En Fir Park, Motherwell se lanzó a por Celtic. Una volea desviada de Watt se estrelló en el larguero, el rebote de Tawanda Maswanhise lo sacó Viljami Sinisalo. El área de Celtic se convirtió en zona de guerra. El empate se mascaba.

Liam Gordon lo encontró en el minuto 85. Su gol para el 2-2 desató el delirio en Tynecastle. Otra vez cánticos, otra vez abrazos. Otra vez la sensación de que el destino, por una vez, sonreía a Hearts.

El penalti que incendia Escocia

Y entonces llegó el momento que nadie en Motherwell reclamó, pero que todo el país discutirá durante días.

En el descuento, un balón colgado al área de Motherwell terminó en la cabeza de Sam Nicholson, que despejó hacia fuera. El juego siguió. Ningún jugador de Celtic levantó la mano pidiendo nada. Pero el VAR llamó al árbitro John Beaton. Revisión en la pantalla a pie de campo. Silencio tenso. Y decisión: penalti por mano de Nicholson, por un leve roce con el brazo levantado.

La incredulidad se apoderó del estadio. Para Motherwell, fue un mazazo. Para Hearts, una pesadilla repetida en diferido desde las pantallas de los móviles en Tynecastle.

Bajo una presión brutal, Iheanacho caminó hacia el punto de penalti. Último balón del partido. Último aliento del título para Celtic. Ejecutó frío, raso, ajustado. Calum Ward no llegó. 3-2. Y una invasión de campo de la afición de Celtic desbordada por la adrenalina.

En un instante, la liga cambió de forma. Hearts, que ya se veía campeón, pasa a necesitar un punto en la última jornada en Celtic Park para romper el duopolio de Celtic y Rangers que domina desde 1985. Celtic, con seis victorias ligueras consecutivas y 79 puntos, se ha ganado el derecho a jugarse el todo por el todo en casa ante el líder, que llega con 80.

Rabia, sospechas y fantasmas del pasado

El desenlace dejó cicatrices inmediatas. Martin O'Neill, técnico de Celtic, se aferró al carácter de los suyos, a esa insistencia que ha sostenido al campeón hasta la última semana. Al otro lado, Derek McInnes apenas podía contener la furia tras ver las imágenes del penalti.

“Es asqueroso. Estamos contra todos. No creo que sea penalti”, dijo en Sky Sports, sin rodeos. “Es muy pobre y parece que se lo han dado a ellos. Tienen mucha fortuna. Va a la última jornada. Estamos encantados de formar parte de esto. Tendremos que ir a por un resultado positivo. Qué partido va a ser”.

La palabra “fortuna” resonará durante días en Edimburgo.

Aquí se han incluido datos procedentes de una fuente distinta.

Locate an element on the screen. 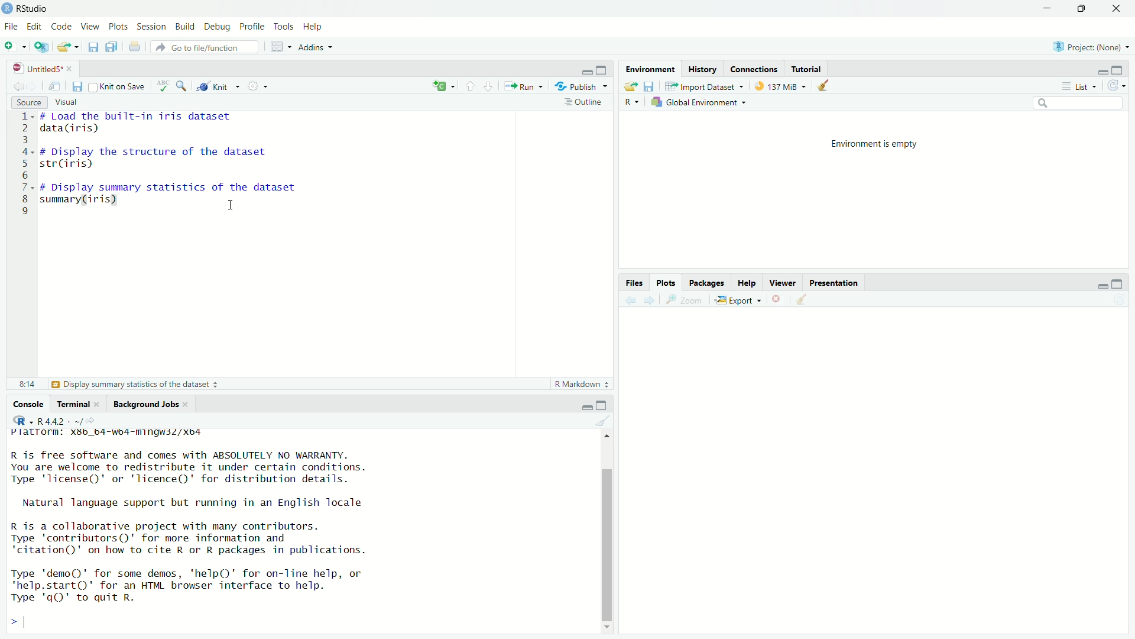 The image size is (1135, 639). Clear is located at coordinates (605, 419).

Jens Berthel Askou, entrenador de Motherwell, fue igual de contundente: calificó la decisión de “escandalosa” y aseguró que no veía “ningún párrafo en el reglamento” que justificara el penalti.

La polémica no sólo afecta a una jugada. Remueve historia.

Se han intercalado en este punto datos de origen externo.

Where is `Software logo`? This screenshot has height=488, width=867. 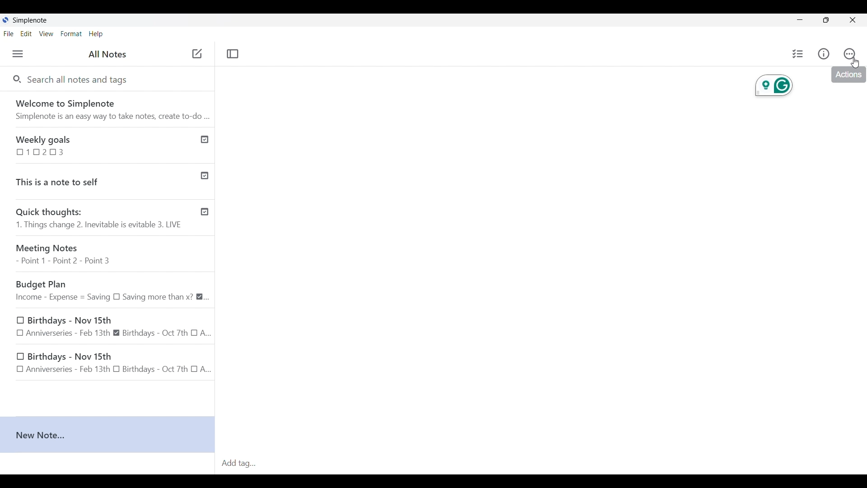 Software logo is located at coordinates (5, 20).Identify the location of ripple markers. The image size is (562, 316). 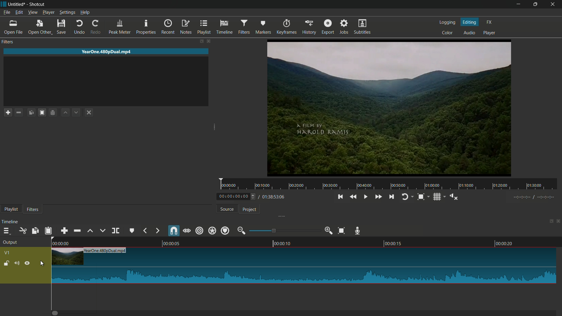
(225, 231).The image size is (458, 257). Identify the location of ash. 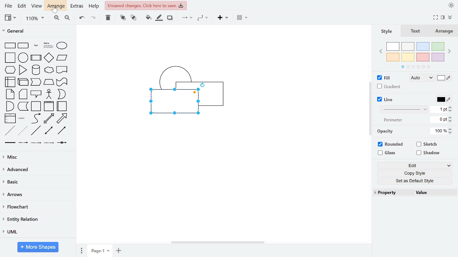
(407, 46).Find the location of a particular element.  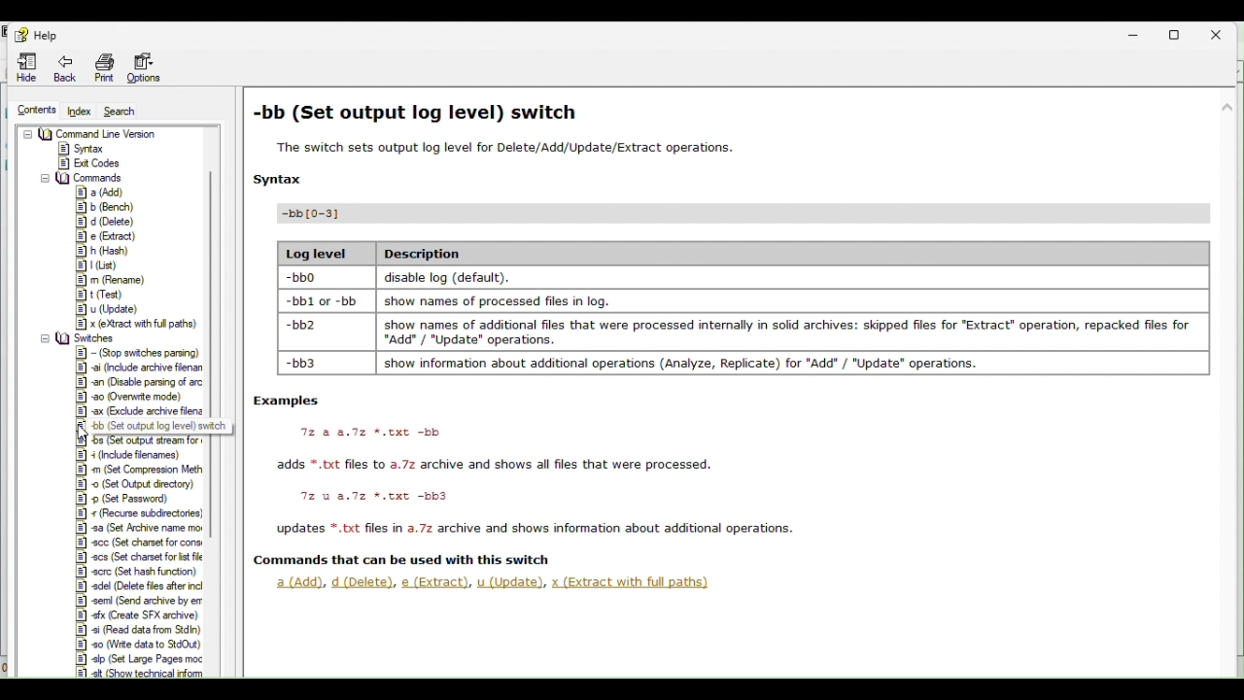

Hace cuarenta años, Hearts llegó a la última jornada de la temporada 1985-86 invicto en 27 partidos de liga, dos puntos por delante de Celtic. Sólo necesitaba un empate en Dens Park ante Dundee. Parecía hecho. Pero Albert Kidd, un aficionado de Celtic que vestía la camiseta de Dundee, marcó dos goles en el tramo final para el 2-0. En paralelo, Celtic arrolló 5-0 a St Mirren y se llevó el título por diferencia de goles. Hearts quedó destrozado.

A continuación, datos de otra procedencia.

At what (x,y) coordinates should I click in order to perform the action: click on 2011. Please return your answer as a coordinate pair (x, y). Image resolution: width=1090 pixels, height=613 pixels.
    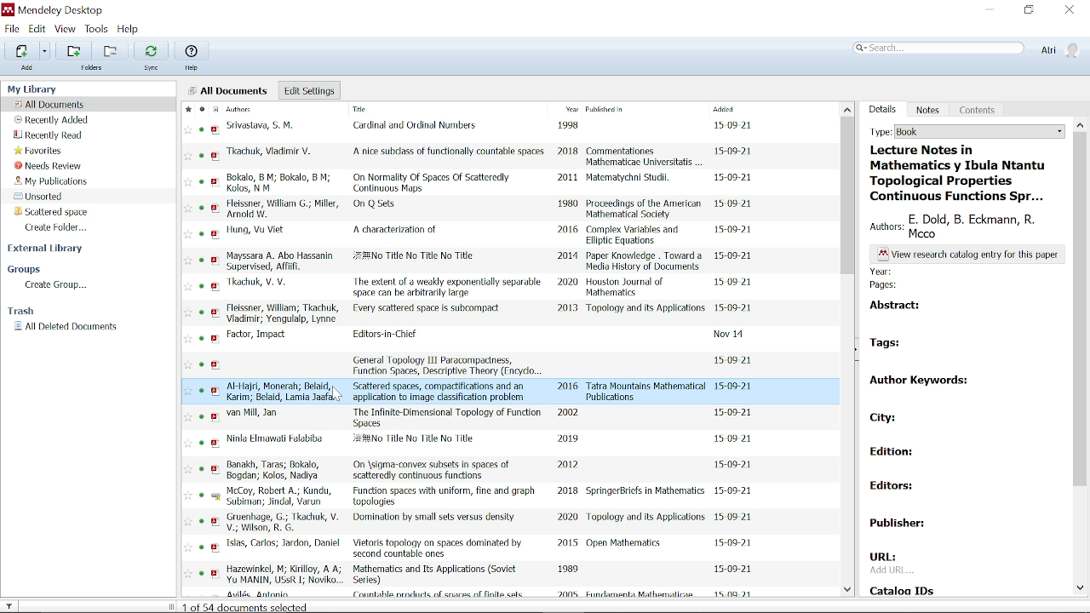
    Looking at the image, I should click on (567, 177).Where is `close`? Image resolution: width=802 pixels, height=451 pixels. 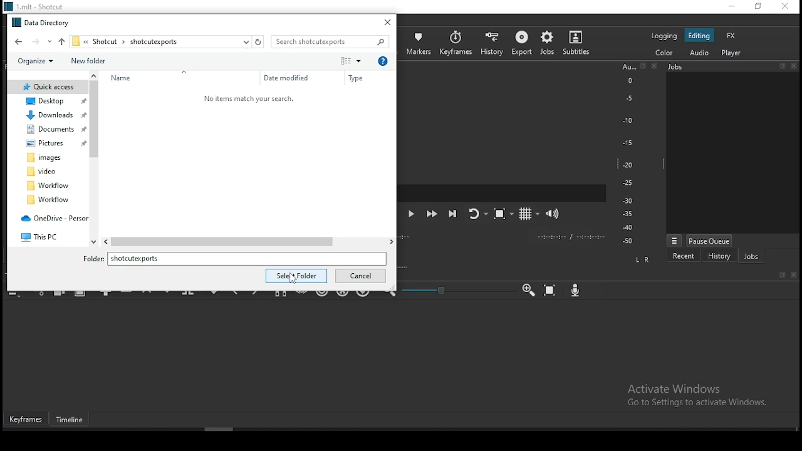
close is located at coordinates (795, 65).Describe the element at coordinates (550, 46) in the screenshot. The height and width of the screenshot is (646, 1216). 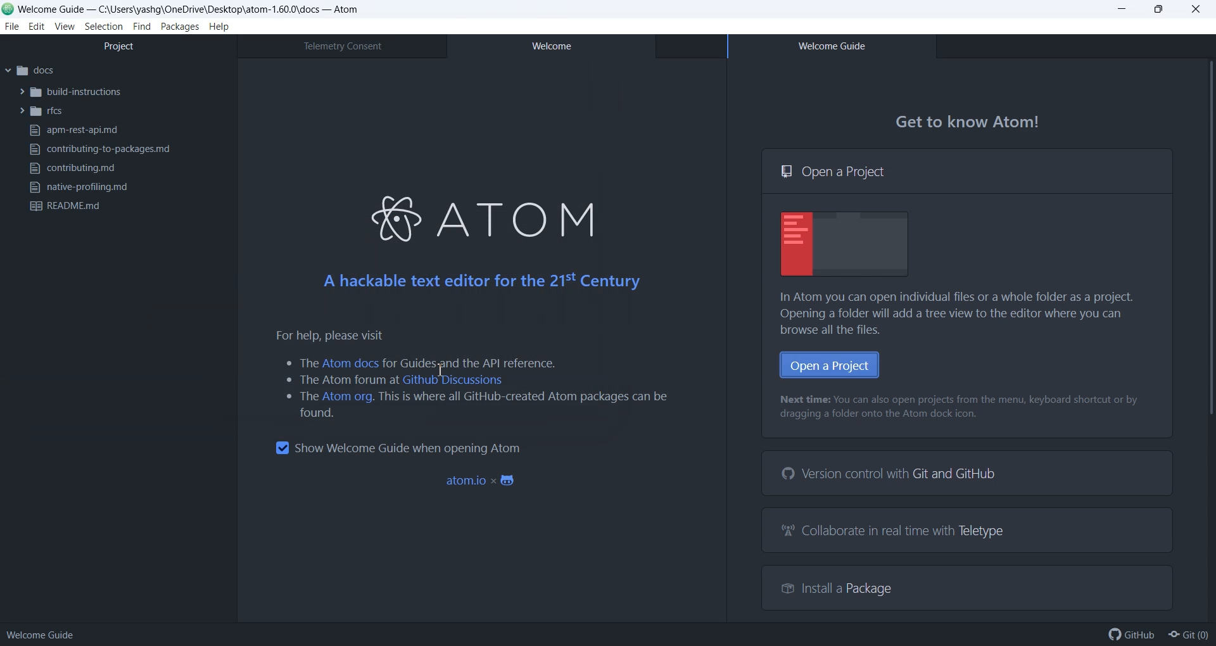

El eco de aquel trauma recorre ahora cada conversación en Edimburgo. Otra vez Celtic al acecho. Otra vez Hearts a un paso. Otra vez la sensación de que el margen de error es mínimo.

Una final sin red en Celtic Park

La tabla es simple y cruel: Hearts, 80 puntos; Celtic, 79. El sábado, en Celtic Park, no habrá red de seguridad. A los de McInnes les sirve el empate para coronarse y convertirse en el primer campeón que no se llama Celtic ni Rangers desde 1985. Celtic necesita ganar. Nada más. Nada menos.

El contexto, sin embargo, pesa. El equipo de O'Neill llega lanzado, seis victorias seguidas y la inercia de quien ya ha sobrevivido a un partido que parecía perdido. Hearts llega con una temporada magnífica a sus espaldas, pero con los nervios a flor de piel después de ver cómo un penalti en otro estadio puede tambalearlo todo.

La liga escocesa no podría haber diseñado un desenlace mejor: un líder que sólo necesita resistir en el infierno de Celtic Park y un perseguidor que se niega a entregar su corona sin pelear hasta el último segundo.

El miércoles, el último balón en Fir Park cambió la historia del campeonato. El sábado, otro balón, quizá otro suspiro en el área, decidirá si Hearts rompe por fin la maldición o si los viejos fantasmas de 1986 vuelven para quedarse.